Re-Thinking Tough Times
There’s a way to interpret tough times so that their bites aren’t so hellish.
Yes, I understand the forms tough times can take—terrorist attacks, economic crashes, earthquakes, life-threatening medical diagnoses—and I stand my ground: there’s more than one way to interpret them.
I’m not saying there should be no sorrow in loss. What I’m saying is that loss doesn’t necessarily mean suffering. Undue suffering arises from self-punishing thoughts, like thinking that you’re going through what you’re going through because you’re a bad person, or being abandoned by people and/or God.
“A HAPPY PERSON IS NOT A PERSON IN A SET OF CIRCUMSTANCES,
BUT RATHER A PERSON WITH A CERTAIN SET OF ATTITUDES.”
I’ve mourned the early deaths of two brothers and a niece, and felt nauseating sadness in the process. But I didn’t unduly suffer.
When my first brother died, I experienced a moment of grace that gave me the presence of mind to look for the blessings—not punishments—in what had happened.
What I saw was that I could experience profound loss and not be debilitated, as I’d suspected.
What I saw was that growing old is a privilege, and that I still had the chance to exercise mine.
What I got from that (eventually) was the courage to yield to my burning desire to find something more in life knowing that if I experienced loss in the process, I wouldn’t be reduced to nothing.
Since making the decision to follow that burning desire, I’ve been bitten repeatedly by tough times. But my intuition told me at every turn that those bites could be used for my good. I looked at how that might be the case and here’s what occurred to me:
TOUGH TIMES CAN CLARIFY OUR DREAMS.
There’s nothing like tough times to gain clarity on what we want, or to remember what we’ve always wanted but lost touch with after years of sleepwalking. I know I’m not the only one who’s longed for something but didn’t follow through for fear, fatigue, or forgetfulness. Tough times are pinches that wake us up to see or remember the things we want to do, and/or see or remember the people we want to become. And I think the nature of our tough times gives us clues about what those things are while we’re still in the process. Since childhood, I’ve dreamed of becoming someone who used her money to help other people. But 1) I forgot, and 2) my financial behavior wasn’t going to get me there. Then I got hit by very tough financial times that 1) reminded me of my childhood dream and 2) re-set my money habits to reach it.
TOUGH TIMES CAN PREPARE US FOR OUR DREAMS.

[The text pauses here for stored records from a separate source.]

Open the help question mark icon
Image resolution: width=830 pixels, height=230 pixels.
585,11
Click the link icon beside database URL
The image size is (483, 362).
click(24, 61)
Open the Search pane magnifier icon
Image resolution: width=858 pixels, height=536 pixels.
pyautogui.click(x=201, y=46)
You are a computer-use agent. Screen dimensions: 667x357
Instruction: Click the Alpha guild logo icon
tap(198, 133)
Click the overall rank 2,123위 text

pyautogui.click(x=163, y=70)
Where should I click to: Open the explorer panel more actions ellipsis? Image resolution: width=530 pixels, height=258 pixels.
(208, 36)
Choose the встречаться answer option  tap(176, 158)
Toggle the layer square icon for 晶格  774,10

Tough times help us build the muscle to fulfill and hold on to our dreams. Consider lottery winners: an estimated 70% have little money within a few years of winning—they experience the dream of a windfall without the know-how to handle it. Some people can handle their dreams as they come, but most of us require pre-schooling that may knock us down. Consider a mature tree. Now consider that tree with an immature root system: it can’t stand and topples over. The tree can only go as high as its roots go deep. Tough times grow our roots; the higher we’re headed, the deeper our roots need to go. Knowing that won’t banish our tough times, but it can give us the gift of hindsight, so to speak, in the present moment. At various times, I’ve had little to essentially no money (i.e., less than $1) and prayed for a windfall of cash, but a windfall never came. Eventually, I remembered to look for the blessing in the windfall not showing up. By experiencing moments of little to essentially no money, I learned to have a greater appreciation for money and be more mindful about using it. That shift, incidentally, is setting me up to become a charitable giving powerhouse.
TOUGH TIMES CAN HELP US FIND NEW SOLUTIONS.

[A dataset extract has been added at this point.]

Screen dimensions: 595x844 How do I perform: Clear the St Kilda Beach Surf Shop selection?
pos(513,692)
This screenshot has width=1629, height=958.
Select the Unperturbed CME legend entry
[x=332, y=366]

We can’t cling to old, limiting beliefs and expect to reach new heights. And tough times can push us to the point where we’re willing to look for solutions in places we’d have never looked before. For most of my life, I took a hesitant approach to matters about God. Not that I was wary of God, necessarily, but I couldn’t accept prevailing notions about God or everyday interpretations of the Bible. Enter chronic tough times and a gentle suggestion by my brother to look into Jewish mysticism. Times were so tough that I was willing to do so. And the more I read about kabbalah, the more my life felt better, and the more I found myself in “Christian” territory and interested in a Jewish man named Jesus (who, by the way, can teach you much regardless of who you think he was or whether he’s coming back). That interest led me to two churches that teach that Jesus isn’t a savior, but an example to follow; that was a message I could swallow and use to improve my life.
TOUGH TIMES CAN HELP US FULFILL OUR PURPOSE.
I read a proverb that goes something like this: The hammer can shatter glass or forge metal. In other words, tough times can destroy us or form us depending upon how we decide to look at them. Consider a lump of clay—as a lump, it doesn’t serve much purpose. Now take that lump and put it through the ringer—knead it, stretch it, form it, fire it. The result is a mug that can be used for having tea. The kneading, stretching, forming, and firing were necessary parts of the clay fulfilling its purpose as a receptacle for hot liquids. If we consider tough times as opportunities to be re-formed and relax into them, the faster we’ll be ready to carry out what we’re here to do.